Format reviewed: MSX I/II

Publisher: Imagine

Developer: Dinamic

Submitted by: Graham Tutt

I remember when I first bought Army Moves for my MSX: I think I spent more time disassembling the code to write my own cheats and locate the access number for the later levels of the game than I actually did playing it.

Army moves is a sideways scrolling shoot ‘em up that is quite literally a game of two halves. During the first four levels you drive a Jeep or pilot a fighter jet against some imaginary Nazi-alike enemy who possesses an impressive fleet of helicopters and Jeeps. You must destroy said helicopters and Jeeps while making your way to the end of the level without running out of fuel. You do however have a seemingly endless array of missiles available to you: surface to surface, surface to air, air to surface or air to air.

The game is repetitive, difficult and inconsistent. Whoever wrote the collision detection routines was quite clearly drunk or had instructions to “relax the rules a little” as this game would be impossible without the occasional harmless brush with an enemy helicopter.

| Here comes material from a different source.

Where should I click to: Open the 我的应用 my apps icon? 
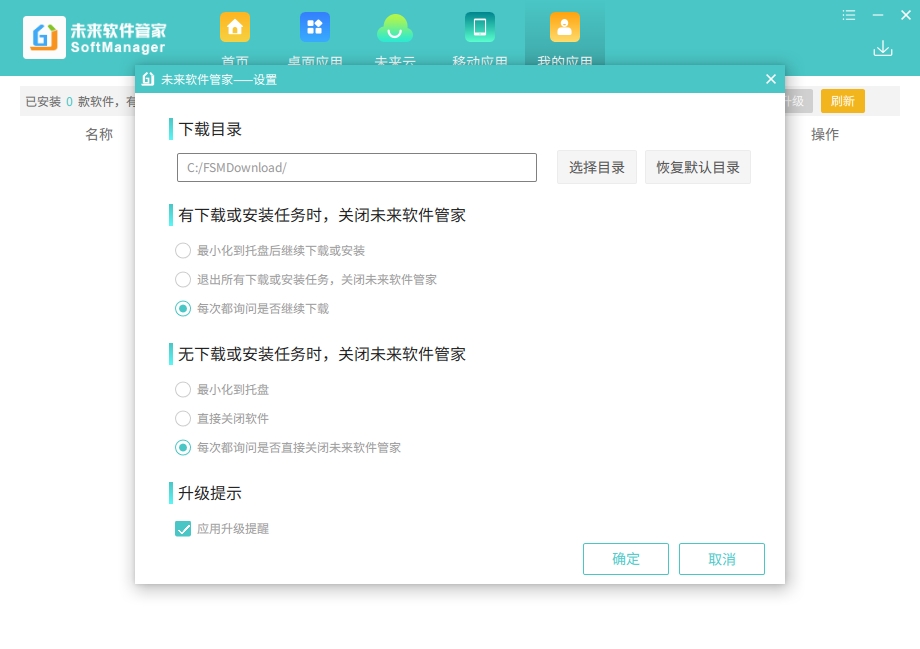(565, 28)
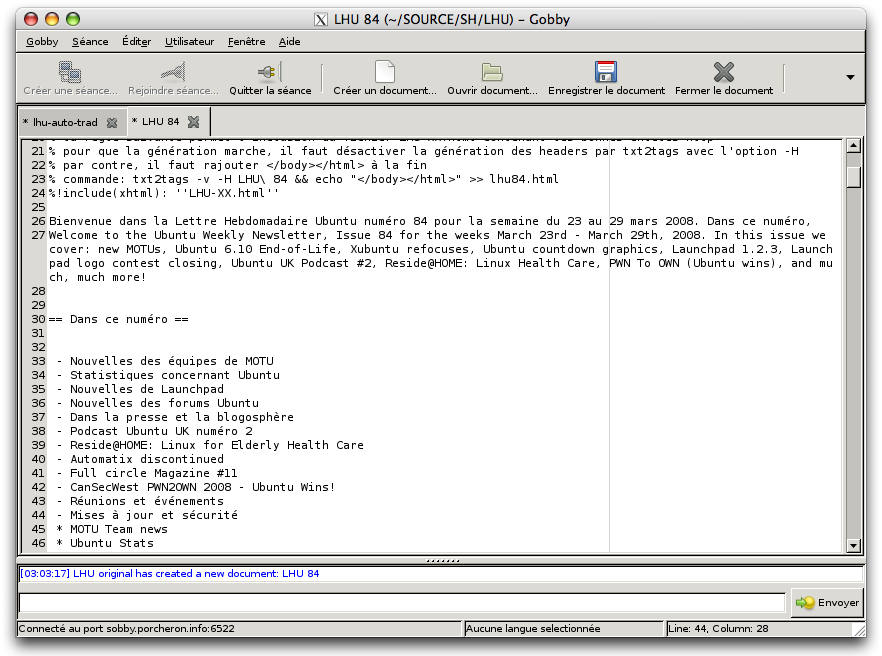The image size is (882, 656).
Task: Close the lhu-auto-trad tab
Action: (112, 123)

The second set of levels, for which you need the access number I had to extract from the disassembled source code, places you on foot traversing some South American swamp. Your main enemies are birds (whom you can shoot to change the level at which they are flying), grenades lobbed casually from the jungle, and the swamp itself into which you can fall as you jump between patches of dry land. From the jungle you make your way through a large number of enemy soldiers to the head quarters of the evil mastermind behind the whole affair. A few screens later, via the odd ladder, door and soldier, you reach a large safe and your mission is complete. Yes: that’s it. No end of game baddie, no fan-fare, nothing. Just a screen congratulating you on your achievement and promising that there’s more fun to be had in Navy Moves (trust me there isn’t).

The collision detection in the second half of the game is just as bad as in the first half, and the limited colours sometimes make it difficult to see what’s going on. Quite why I persevered to the end of the game I’m not sure.

This was yet another cheap port of the Spectrum version of the game to the MSX. No use of the enhanced colours, limited use of the far superior sound and no effort to make the game in any way slightly unique for the platform. It has the feeling that the game was knocked out in a hurry, on a limited budget and with no real passion; which is probably was. Definitely one to avoid and absolutely no retro appeal.